Supplied material -

================================

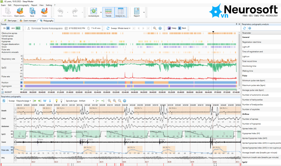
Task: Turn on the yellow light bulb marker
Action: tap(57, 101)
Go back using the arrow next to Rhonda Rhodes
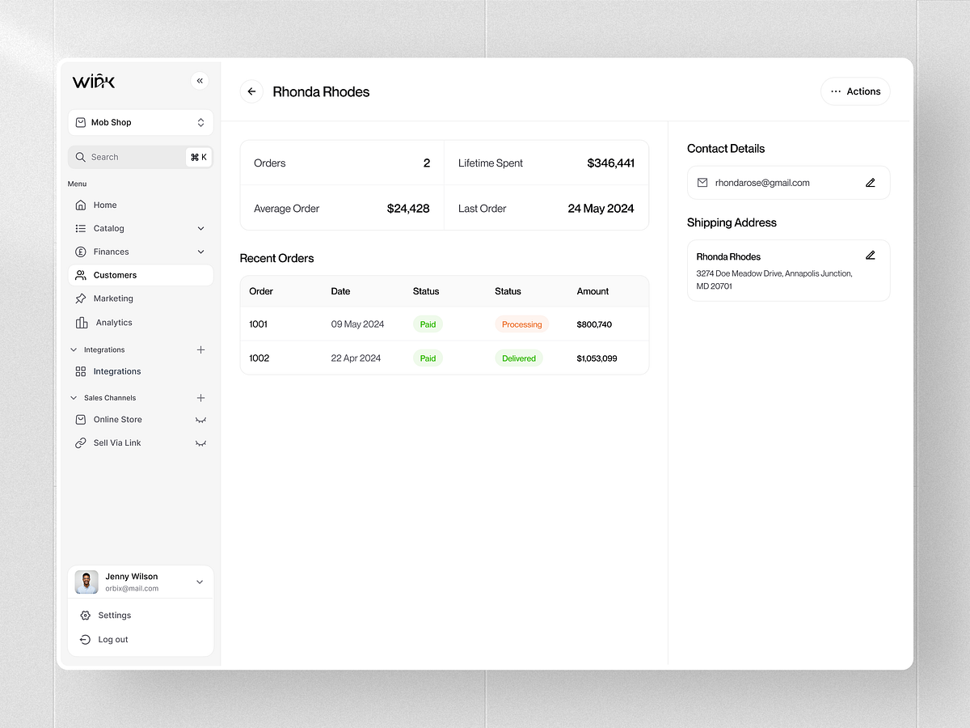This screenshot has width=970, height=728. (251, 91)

================================

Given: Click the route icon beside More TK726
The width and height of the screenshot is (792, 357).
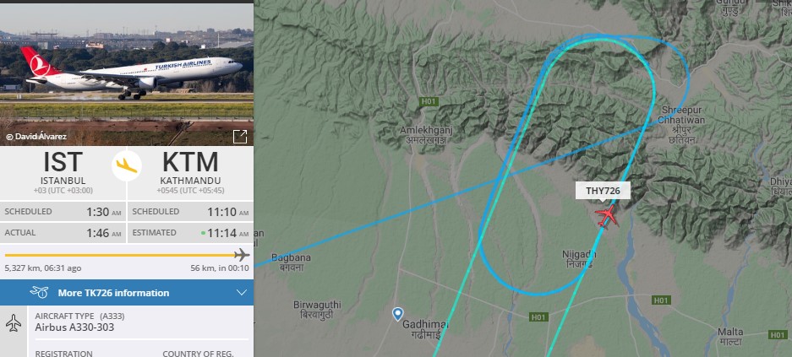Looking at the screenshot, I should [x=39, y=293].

================================

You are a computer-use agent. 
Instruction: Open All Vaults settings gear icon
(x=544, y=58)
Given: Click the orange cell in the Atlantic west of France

================================

Task instructions - Rewrite the stretch from the line containing "Given: Click the route icon beside More TK726" through the line containing "Looking at the", swapping "route" for "directions" and changing nothing else. Leave the pictures out.

Final answer -
Given: Click the directions icon beside More TK726
The width and height of the screenshot is (792, 357).
Looking at the screenshot, I should [x=39, y=293].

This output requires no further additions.